Não sei como será o desenrolar dessa história. Mas a verdade é que nos meus tempos de infância a qualidade musical era melhor. Até o pior não era ruim. Não lembro de nada que se assemelhasse a “boquinha da garrafa” ou “funk da mulher qualquer coisa”. Música era feita com consistência e talento. Longe da miscelânea midiática que entra pelas frestas das nossas casas e contamina nossos filhos.

Talvez tenha sido mais fácil para minha mãe nos dar o norte musical. Mas a verdade é que enquanto eu dirigir aquele carro e escolher o cd, o meu repertório musical vai prevalecer. A Sofia que me desculpe.

Enquanto isso, fico na esperança que o sertanejo teen seja mais um “meteoro” no cenário musical, e que rapidinho resolva estudar no exterior ou virar budista.

Tomara! Porque a danada da música não sai da minha cabeça.

Que saco!






segunda-feira, 8 de novembro de 2010

Nhoque da sorte


Tem duas coisas que me remetem a afetos. O paladar e a música.

No dia do meu aniversário fomos a uma cantina lá em Gramado. Era dia 29, e eu pedi para que naquela noite nossa janta fosse um “nhoque da sorte”.

Além de ter a tal tradição italiana, essa sempre foi a comida que minha avó Nóris fazia para o meu aniversário.

A Chochó, essa avó que morava conosco, tinha esse ritual, de que o aniversariante escolhia a comida no seu dia. E cada dia 29 de outubro que passei com ela, me fartei em travessas de nhoque recheadas com molho ao sugo. Inigualável. Era sempre a mesma coisa, e eu amava.

Então voltando aos dias de hoje. Chegamos a uma cantina um pouco vazia, recém inaugurada, nas redondezas da Avenida das Hortênsias. O garçom simpático, logo veio puxando assunto e contando que a casa era nova. Entre uma informação e outra, não deixou de ressaltar que o chef era um renomado gourmet, e que vinha da cozinha da famosa Cantina Pastasciutta em busca de abrir seu negócio próprio.

Contei então que eu estava de aniversário naquele dia, e que iríamos comemorar jantando ali, e testando o chef. Falei do prato que minha avó me homenageava, e resolvi pedir esse menu nostálgico para celebrar os 42 aninhos de vida.

Enquanto comíamos o antepasto, com um vinho da serra, comecei a viajar no passado. Tentei lembrar daquele sabor singular, que me fazia sentir tão querida pela minha Chochó. Lembrei da toalha de olhado, com estampa de frutas, que ficava na mesa da sala de jantar. Enxerguei os descansos de talheres, que causavam espanto nas minhas amiguinhas de colégio, já que eram um tanto incomuns nas mesas cotidianas.

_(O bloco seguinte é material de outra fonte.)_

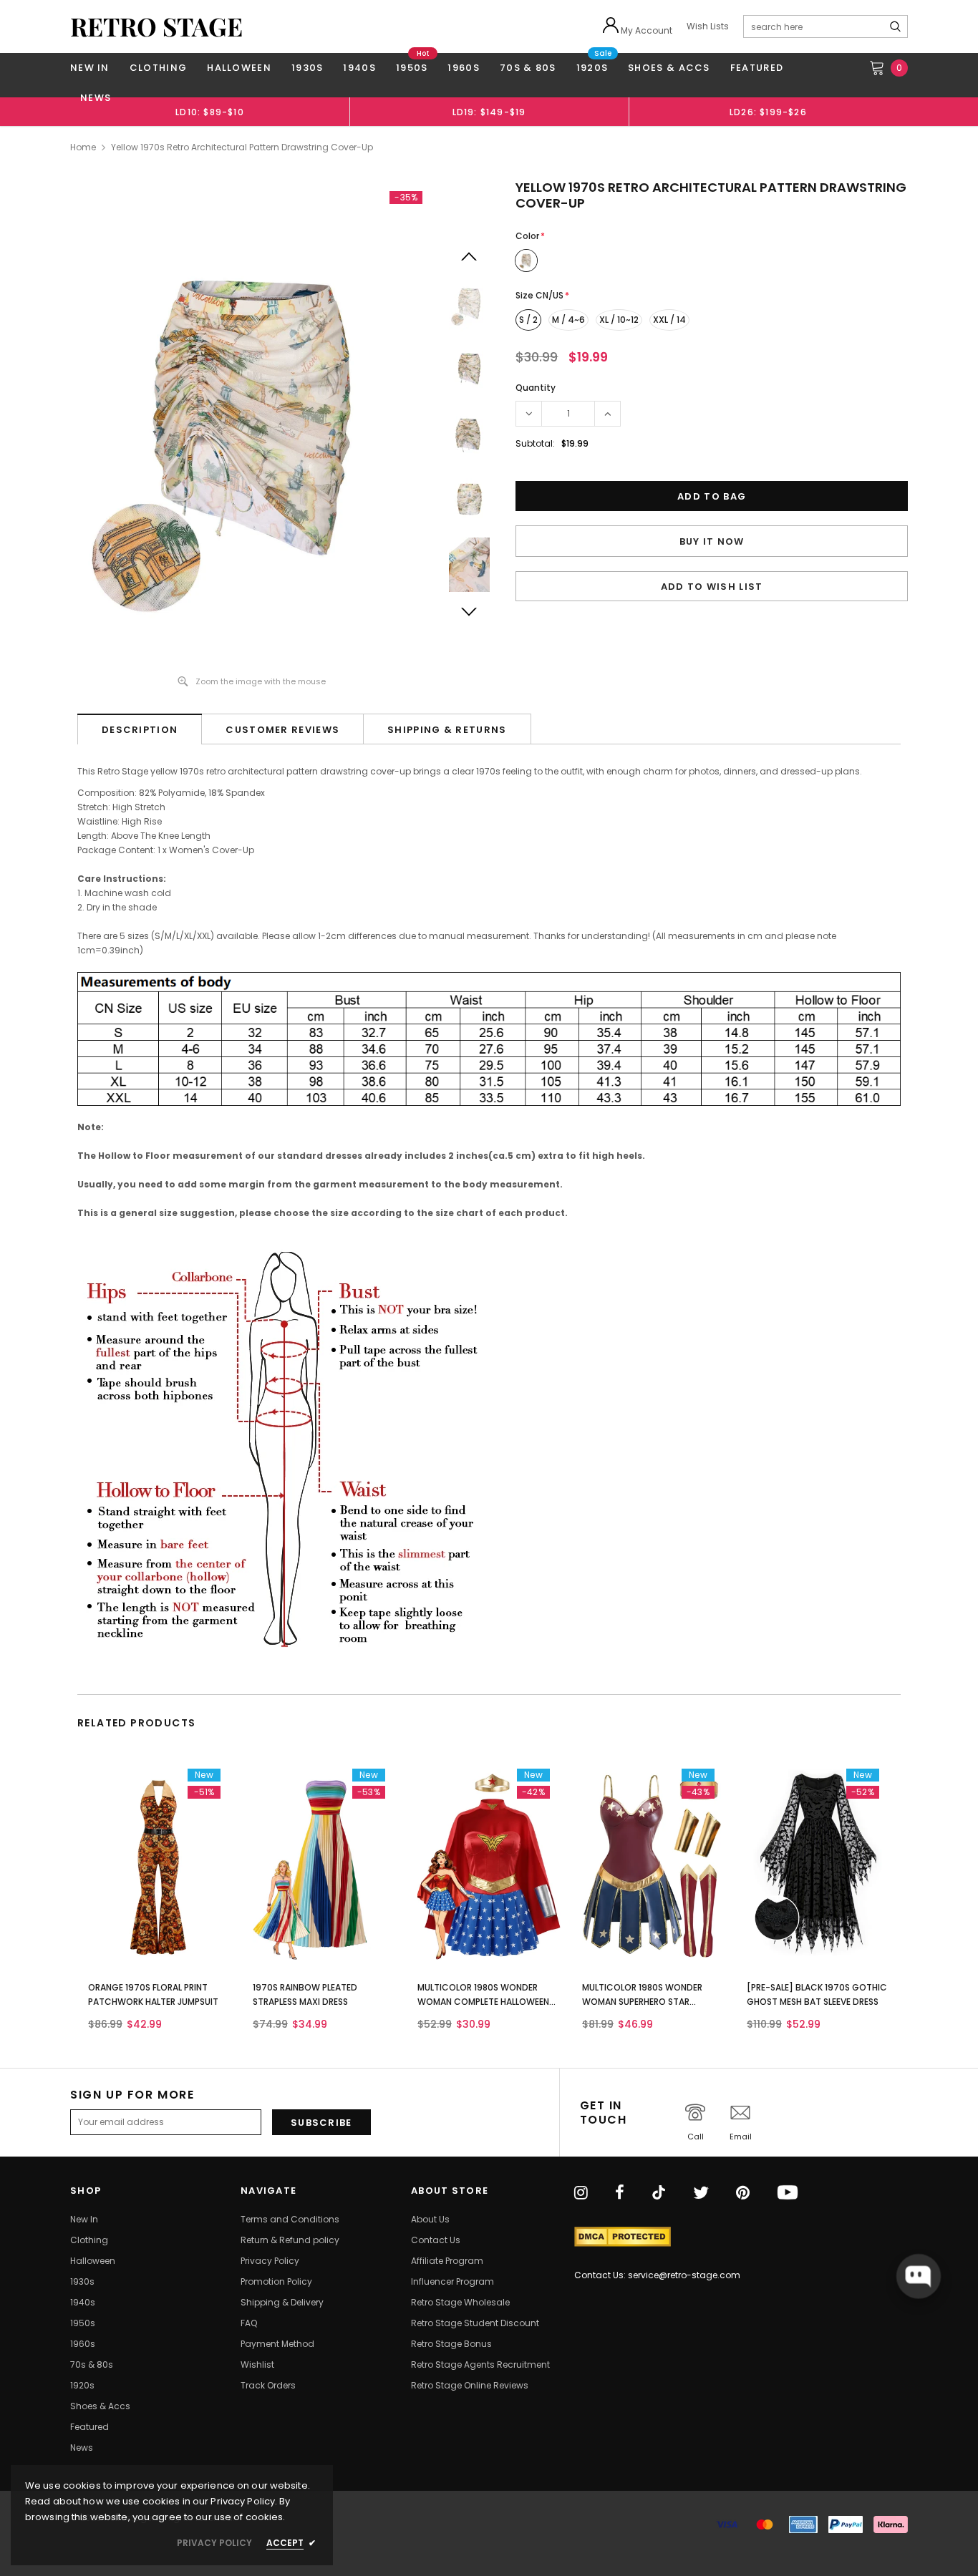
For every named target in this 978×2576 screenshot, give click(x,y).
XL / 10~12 (619, 320)
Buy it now (712, 541)
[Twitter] (701, 2194)
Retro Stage (156, 26)
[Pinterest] (743, 2194)
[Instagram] (581, 2194)
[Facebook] (619, 2194)
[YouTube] (787, 2194)
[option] (209, 111)
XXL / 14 (669, 320)
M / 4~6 (568, 320)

Vi como se estivesse ao meu alcance, o passador de pratos de madeira, pintado de azul colonial, que ficava atrás da cadeira da cabeceira, e que tinha toda uma explicação histórica do tempo dos charqueadores. Aquele meu cenário infantil me veio à mente com clareza e raros detalhes, coisa que minha péssima memória não me brinda quase nunca.

E como num filme, nesse momento, o garçom deita em minha frente uma travessa de nhoque com molho ao sugo.

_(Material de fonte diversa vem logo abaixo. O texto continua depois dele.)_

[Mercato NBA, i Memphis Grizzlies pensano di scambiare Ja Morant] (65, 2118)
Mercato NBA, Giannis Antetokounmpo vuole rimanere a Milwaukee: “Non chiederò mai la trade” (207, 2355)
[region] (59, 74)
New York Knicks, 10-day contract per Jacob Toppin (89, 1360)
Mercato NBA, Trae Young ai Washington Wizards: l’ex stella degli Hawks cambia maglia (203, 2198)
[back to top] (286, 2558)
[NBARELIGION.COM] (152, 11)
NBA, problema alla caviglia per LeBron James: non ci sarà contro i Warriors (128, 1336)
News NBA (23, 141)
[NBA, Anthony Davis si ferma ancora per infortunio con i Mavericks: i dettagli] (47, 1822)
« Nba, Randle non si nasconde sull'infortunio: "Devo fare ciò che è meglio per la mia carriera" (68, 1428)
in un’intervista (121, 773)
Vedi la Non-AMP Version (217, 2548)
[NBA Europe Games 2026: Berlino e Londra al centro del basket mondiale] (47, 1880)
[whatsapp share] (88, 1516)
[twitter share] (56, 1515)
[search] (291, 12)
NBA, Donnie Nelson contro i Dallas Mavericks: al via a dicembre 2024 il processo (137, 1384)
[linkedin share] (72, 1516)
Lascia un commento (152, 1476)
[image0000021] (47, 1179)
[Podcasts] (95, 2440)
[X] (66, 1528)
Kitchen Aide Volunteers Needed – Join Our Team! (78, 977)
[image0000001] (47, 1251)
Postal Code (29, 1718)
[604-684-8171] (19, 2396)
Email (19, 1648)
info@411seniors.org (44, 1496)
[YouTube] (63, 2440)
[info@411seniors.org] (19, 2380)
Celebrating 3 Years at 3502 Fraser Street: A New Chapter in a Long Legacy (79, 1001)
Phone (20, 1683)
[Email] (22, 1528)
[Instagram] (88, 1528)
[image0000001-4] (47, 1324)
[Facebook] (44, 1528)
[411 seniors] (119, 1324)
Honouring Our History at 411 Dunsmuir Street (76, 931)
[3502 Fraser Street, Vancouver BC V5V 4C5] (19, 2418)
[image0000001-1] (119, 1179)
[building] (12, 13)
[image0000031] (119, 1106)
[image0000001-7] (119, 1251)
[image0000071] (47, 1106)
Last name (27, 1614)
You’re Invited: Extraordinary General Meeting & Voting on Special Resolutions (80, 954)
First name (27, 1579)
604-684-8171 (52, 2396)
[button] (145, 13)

Como num ritual indígena, fechei os olhos e abri a boca para perceber o sabor com toda sua intensidade. O garfo recheado daquela porção mágica me levou para uma dimensão que só o paladar pode conduzir

A textura do nhoque estava idêntica. Nem mais, nem menos. O molho tinha a quantidade exata de tomates e a pitada de manjericão na medida para me levar a um outro lugar do tempo e do espaço. Lá, naquela noite chuvosa de Gramado, pude sentir minha avó querida.

Matei a saudade e recebi um abraço de aniversário mergulhada em molho ao sugo.

Terminada a refeição peguei a nota de um dólar debaixo do prato para guardar na carteira e fui até a cozinha apertar a mão do tal chef. No final, dei um abraço apertado e disse a ele que o prato estava perfeito. Ele me respondeu dizendo que a comida e o afeto são uma coisa só.

Realmente!

Ele talvez não tenha entendido a profundidade daquele momento pra mim, mas como todo bom chef, sentiu. Me disse que estava ansioso em saber se a cantina ia de fato decolar.

Pelo que vi acontecer ali, acho que tem tudo para dar certo. Ainda mais se minha avó continuar dando o tempero nos pratos dele. Tenho certeza de que será um sucesso!